I wish you happiness in your life, and if you ever need a friend, I will be here. Thanks for mentioning my blog. The more people can read about what suicide does to those left behind the better and I also want to fight against the stigma of mental health problems which prevents many people from seeking help. I think this is what happened to my daughter.

My name is Rhonda Elkins. I really did not realize I had not put my full name on my blog. It’s in the article I wrote way down at the beginning of my blog, but sometimes people might not go back that far. I don’t mind people knowing who I am.

Please keep in touch and thank you.


Dear Rhonda,

Thank you so much for your thoughtful comment. Everything I wrote in this post was true and from the depths of my soul.

When I used to be a Bible discussion leader back in college, members told me that they admired me for the way that I could “feel.” I never really knew what they meant until recently. I often feel for others so much that it overwhelms my soul and envelops me in a dark cloud.

I blame this ability/curse on the reason why I haven’t been able to achieve more in a career. I feel like such a loser because I’m approaching middle age with a Master of Arts degree, and I am still underachieving professionally. This thorn in my side, as I refer to it, is more than likely my illness. I think God is showing me that it can be a strength after all. I don’t know.

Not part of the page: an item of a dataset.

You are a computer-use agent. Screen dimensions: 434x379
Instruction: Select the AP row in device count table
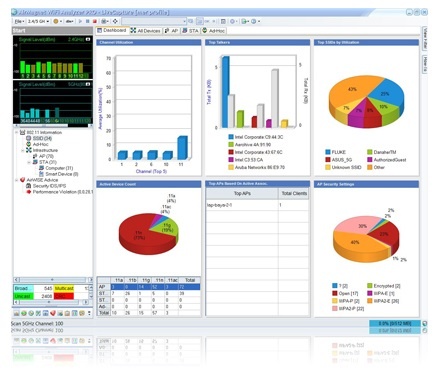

I didn’t want to tell you about this blog entry because I don’t like drawing attention to myself. I figured that if you found it on your own, then it was meant to be. That’s one reason I blog anonymously; the other reason is, of course, the personal nature of my posts. As you mentioned, there is an enormous stigma tied to mental illness that keeps me “in the closet.”

You’re right: Many people cannot think rationally in the depths of depression. I know I sure didn’t. For some unknown reason, it just wasn’t my time to die. Right before my first attempt, I remember cursing God and telling Him that He would have to physically come down and stop me. I said all this as I consumed about six shots of tequila. I said it one last time back in my car before I swallowed 40 Xanax tablets (1 mg each).

As you can see, I should not be here right now.

Maybe God wanted to use me as a testimony to help others. Again, I don’t know. I haven’t mentioned this publicly, but I attempted a second time last October. However, I got scared and changed my mind as the carbon monoxide fumes started burning my throat. I called 911 and was soon whisked away. My two little boys and my wife were waiting for me at our local community center for a Halloween event; I never showed up. It was the second time in two months that I had disappeared from my family. I am amazed and humbled that my wife is still with me.

My support team consists of two certified therapists, my psychiatrist, and my mother. I meet with all of them regularly (Well, my mother lives out of state). One of my therapists used to be an interrogator for the U.S. Army, so he pulls no punches. I also spent time in three different mental hospitals last year and earlier this year.

I already consider you a friend and it goes without saying that I will be in touch on a regular basis, because that’s what friends do.